Éloignées des grandes routes, ces grottes n’étaient visitées qu’aux fêtes solennelles : on y venait en pèlerinage. Où le culte était-il célébré d’ordinaire ? Il n’existait pas de grands édifices spécialement voués à l’accomplissement des rites et s’ouvrant à une assemblée nombreuse. De temple, à la façon grecque, on n’en a trouvé dans aucun des sites préhelléniques. Mais il était facile d’installer des lieux de culte à l’intérieur ou dans le voisinage des centres habités, dans les palais, dans les plus modestes maisons.

Il suffisait de placer un autel en plein air sur une esplanade, dans une cotir, ou à couvert dans une chambre. A Phaistos, devant l’entrée principale du palais, un tas de cendres, de charbon et d’os calcinés, à quoi se mêlaient quelques objets sacrés, marquait la place affectée de temps immémorial à un autel public[8]. Quand fut bâti le second palais, on plaça dans un angle de la cour centrale une petite construction à degrés, où l’on posait des plateaux à offrandes, des vases à libations, des statuettes : c’était un autel domestique[9]. A Cnosse, la grande esplanade qui s’étendait en avant du palais était pourvue de deux autels rectangulaires d’environ 1m,90 sur 1m,70 ; un autre, un peu plus grand, se trouvait dans la cour Sud-Ouest ; un quatrième, de 2m,25 sur 2m,75, dans la grande cour. Ce dernier était à égale distance des deux ailes dans le premier palais ; quand on avança une des ailes dans le second, on n’osa pas y porter la main et, au mépris de la symétrie, on le laissa là où les dieux l’avaient fixé.
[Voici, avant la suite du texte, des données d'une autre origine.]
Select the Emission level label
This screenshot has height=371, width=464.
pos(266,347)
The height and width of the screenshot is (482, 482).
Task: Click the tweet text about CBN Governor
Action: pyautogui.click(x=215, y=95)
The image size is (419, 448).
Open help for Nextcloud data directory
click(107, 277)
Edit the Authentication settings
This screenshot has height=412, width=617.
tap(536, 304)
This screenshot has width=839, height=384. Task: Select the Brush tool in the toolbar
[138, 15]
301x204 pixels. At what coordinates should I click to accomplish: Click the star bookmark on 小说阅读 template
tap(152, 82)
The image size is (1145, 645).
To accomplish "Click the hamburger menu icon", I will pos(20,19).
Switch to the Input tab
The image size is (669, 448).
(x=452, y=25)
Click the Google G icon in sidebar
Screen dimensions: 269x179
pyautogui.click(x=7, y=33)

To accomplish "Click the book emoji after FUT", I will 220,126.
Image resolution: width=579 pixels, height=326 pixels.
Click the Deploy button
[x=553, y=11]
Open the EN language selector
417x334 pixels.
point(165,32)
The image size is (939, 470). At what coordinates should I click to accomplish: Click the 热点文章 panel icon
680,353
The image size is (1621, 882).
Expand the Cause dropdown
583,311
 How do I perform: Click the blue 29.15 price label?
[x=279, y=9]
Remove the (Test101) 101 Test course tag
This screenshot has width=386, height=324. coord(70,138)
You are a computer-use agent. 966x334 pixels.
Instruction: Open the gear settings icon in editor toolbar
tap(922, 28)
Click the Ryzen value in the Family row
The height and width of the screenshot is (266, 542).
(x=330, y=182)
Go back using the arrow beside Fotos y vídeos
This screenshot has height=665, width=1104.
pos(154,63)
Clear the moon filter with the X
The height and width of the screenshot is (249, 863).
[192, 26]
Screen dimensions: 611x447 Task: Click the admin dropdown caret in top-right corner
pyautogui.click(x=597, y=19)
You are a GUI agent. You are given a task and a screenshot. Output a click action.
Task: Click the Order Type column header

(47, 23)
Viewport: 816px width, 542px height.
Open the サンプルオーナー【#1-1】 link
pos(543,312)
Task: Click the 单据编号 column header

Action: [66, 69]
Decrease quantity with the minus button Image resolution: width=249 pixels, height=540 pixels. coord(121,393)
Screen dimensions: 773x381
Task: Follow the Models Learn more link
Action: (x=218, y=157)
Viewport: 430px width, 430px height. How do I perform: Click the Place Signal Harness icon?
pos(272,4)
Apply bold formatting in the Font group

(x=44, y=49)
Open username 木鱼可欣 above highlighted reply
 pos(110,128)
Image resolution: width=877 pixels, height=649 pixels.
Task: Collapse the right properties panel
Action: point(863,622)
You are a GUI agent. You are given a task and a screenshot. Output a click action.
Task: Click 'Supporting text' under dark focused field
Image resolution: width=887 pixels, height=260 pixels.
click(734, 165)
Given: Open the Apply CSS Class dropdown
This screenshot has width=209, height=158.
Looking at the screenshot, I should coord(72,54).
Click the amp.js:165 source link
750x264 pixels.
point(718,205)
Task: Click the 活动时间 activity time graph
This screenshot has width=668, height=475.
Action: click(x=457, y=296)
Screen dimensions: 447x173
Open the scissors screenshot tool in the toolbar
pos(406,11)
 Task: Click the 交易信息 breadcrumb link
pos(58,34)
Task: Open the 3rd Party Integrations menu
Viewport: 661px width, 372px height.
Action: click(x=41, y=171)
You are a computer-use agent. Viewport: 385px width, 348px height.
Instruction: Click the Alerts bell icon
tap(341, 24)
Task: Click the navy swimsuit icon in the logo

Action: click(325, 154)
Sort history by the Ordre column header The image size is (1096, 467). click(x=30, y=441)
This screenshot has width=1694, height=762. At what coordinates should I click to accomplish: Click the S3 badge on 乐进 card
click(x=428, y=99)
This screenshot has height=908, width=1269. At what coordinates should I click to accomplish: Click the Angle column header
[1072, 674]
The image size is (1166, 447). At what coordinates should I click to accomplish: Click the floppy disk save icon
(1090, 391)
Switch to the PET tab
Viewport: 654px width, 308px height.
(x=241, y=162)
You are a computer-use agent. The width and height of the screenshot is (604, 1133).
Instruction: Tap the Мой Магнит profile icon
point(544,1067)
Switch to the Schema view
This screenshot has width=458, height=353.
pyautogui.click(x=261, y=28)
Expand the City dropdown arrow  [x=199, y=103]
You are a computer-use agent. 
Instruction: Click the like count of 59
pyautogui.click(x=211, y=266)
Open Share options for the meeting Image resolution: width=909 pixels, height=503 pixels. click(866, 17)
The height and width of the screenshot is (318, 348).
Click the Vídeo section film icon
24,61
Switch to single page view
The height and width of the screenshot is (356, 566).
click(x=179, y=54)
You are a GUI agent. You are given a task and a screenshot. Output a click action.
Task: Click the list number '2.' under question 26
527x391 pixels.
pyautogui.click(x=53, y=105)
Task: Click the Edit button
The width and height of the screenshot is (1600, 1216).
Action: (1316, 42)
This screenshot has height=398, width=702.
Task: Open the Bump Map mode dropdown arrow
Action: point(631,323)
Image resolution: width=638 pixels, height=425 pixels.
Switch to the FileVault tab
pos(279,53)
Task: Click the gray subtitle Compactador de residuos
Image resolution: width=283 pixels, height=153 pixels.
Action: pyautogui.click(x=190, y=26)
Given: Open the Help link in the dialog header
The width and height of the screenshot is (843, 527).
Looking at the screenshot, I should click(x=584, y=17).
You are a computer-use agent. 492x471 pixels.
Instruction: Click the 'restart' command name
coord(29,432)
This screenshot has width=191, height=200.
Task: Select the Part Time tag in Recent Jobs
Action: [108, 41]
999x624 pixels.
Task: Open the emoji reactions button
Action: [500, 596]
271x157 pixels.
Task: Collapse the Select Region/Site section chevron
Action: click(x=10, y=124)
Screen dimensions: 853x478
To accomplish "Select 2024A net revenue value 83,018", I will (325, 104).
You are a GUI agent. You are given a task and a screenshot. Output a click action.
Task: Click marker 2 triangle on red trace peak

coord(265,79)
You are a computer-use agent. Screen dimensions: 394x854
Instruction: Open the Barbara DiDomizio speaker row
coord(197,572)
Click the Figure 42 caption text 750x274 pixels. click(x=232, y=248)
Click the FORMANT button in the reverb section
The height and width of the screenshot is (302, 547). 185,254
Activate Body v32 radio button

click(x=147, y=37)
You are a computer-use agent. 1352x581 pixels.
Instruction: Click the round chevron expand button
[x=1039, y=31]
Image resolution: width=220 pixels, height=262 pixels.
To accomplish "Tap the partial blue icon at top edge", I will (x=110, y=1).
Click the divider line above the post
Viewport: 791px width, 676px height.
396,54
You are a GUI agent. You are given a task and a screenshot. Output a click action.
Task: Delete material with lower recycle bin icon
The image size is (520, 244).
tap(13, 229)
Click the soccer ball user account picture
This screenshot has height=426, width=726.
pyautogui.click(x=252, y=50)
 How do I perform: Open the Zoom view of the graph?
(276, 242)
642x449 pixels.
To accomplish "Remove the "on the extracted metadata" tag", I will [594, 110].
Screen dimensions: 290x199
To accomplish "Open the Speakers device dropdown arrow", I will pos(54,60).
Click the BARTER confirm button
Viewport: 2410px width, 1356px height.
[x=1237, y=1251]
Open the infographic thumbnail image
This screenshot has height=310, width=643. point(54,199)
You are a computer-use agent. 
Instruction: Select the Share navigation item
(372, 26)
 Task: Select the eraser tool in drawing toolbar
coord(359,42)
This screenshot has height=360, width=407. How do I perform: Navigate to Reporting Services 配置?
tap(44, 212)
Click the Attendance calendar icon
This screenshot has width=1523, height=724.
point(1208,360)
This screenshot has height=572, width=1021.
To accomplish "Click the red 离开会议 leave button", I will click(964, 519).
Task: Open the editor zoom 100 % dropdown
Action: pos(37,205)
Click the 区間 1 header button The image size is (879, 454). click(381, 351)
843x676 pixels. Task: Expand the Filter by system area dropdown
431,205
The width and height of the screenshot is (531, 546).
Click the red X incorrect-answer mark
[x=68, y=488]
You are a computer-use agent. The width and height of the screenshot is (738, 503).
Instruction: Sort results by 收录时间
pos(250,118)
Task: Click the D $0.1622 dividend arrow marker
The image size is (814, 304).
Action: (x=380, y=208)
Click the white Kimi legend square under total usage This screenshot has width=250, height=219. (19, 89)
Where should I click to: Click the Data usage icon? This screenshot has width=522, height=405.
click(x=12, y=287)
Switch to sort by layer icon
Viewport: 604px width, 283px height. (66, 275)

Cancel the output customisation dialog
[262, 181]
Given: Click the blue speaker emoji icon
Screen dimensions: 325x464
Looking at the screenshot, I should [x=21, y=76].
Ces autels étaient de formes variées. Nous en avons un spécimen votif en terre cuite : c’est un bloc cubique, à moulures saillantes, surmonté de quatre paires de cornes. Sur une image qui représente un cube pareil, on compte dix assises de pierre[10]. En Argolide, les autels placés dans les cours avaient une autre forme : dans le palais ide Tirynthe, un carré bas et maçonné protège une fosse à offrandes ronde, semblable à celle qu’on a trouvée au-dessus d’une tombe à Mycènes[11]. Outre les autels en maçonnerie, les Crétois en avaient de tout différents. Ceux-là nous sont connus surtout par les monuments figurés : c’étaient des tables montées sur un pied ou, plus souvent, sur cinq colonnettes, dont une au milieu. S’il n’en reste que de rares fragments en pierre, c’est qu’ils étaient la plupart du temps en bois. Enfin, en vue de faciliter la célébration du culte, on avait des autels à offrandes portatifs : pour plus de légèreté, ils étaient incurvés sur les bords. Le type incurvé se trouve avec le cubique parmi les ex-voto de Cnosse[12] ; il figure à Mycènes sous la base de la Porte aux lionnes[13]. On se contentait même très souvent de simples tables d’argile légèrement creusées au milieu. Ce qui montre bien à quel point était répandu l’usage des autels mobiles, c’est qu’il y en avait un dans la maison rustique de Chamaizi et qu’à Nirou-Khani les quarante-quatre chambres du palais en contenaient une cinquantaine[14].

Les terrains consacrés ou frappés d’interdit étaient entourés d’une petite enceinte, d’un péribole, qui en faisait ce que les Grecs appelèrent des téménè ou des abata. On élevait de ces constructions légères autour des arbres sacrés, près des sources, le long des rochers, au sommet des montagnes, sur les tombes. Là encore le : bois était d’un emploi constant : voilà pourquoi il est si rare que les vestiges réels confirment les témoignages concordants d’innombrables images. Cependant on constate sur les hauts lieux des traces de travaux extérieurs à la période où les cendres des sacrifices s’accumulaient à même le sol. Aussi bien les monuments figurés montrent-ils des enclos d’arbres sacrés le long d’une pente très forte, peut-être même au point culminant d’une montagne[15]. Il en existait plus encore en plaine, dans les villes, près des sépultures. A Gournia, à côté de la chapelle, se trouve un mur qui ne s’élève qu’à 45 centimètres au-dessus du sol ; il avait sans doute la même destination qu’eut plus tard à Goulas un enclos rectangulaire[16] : il limitait un téménos.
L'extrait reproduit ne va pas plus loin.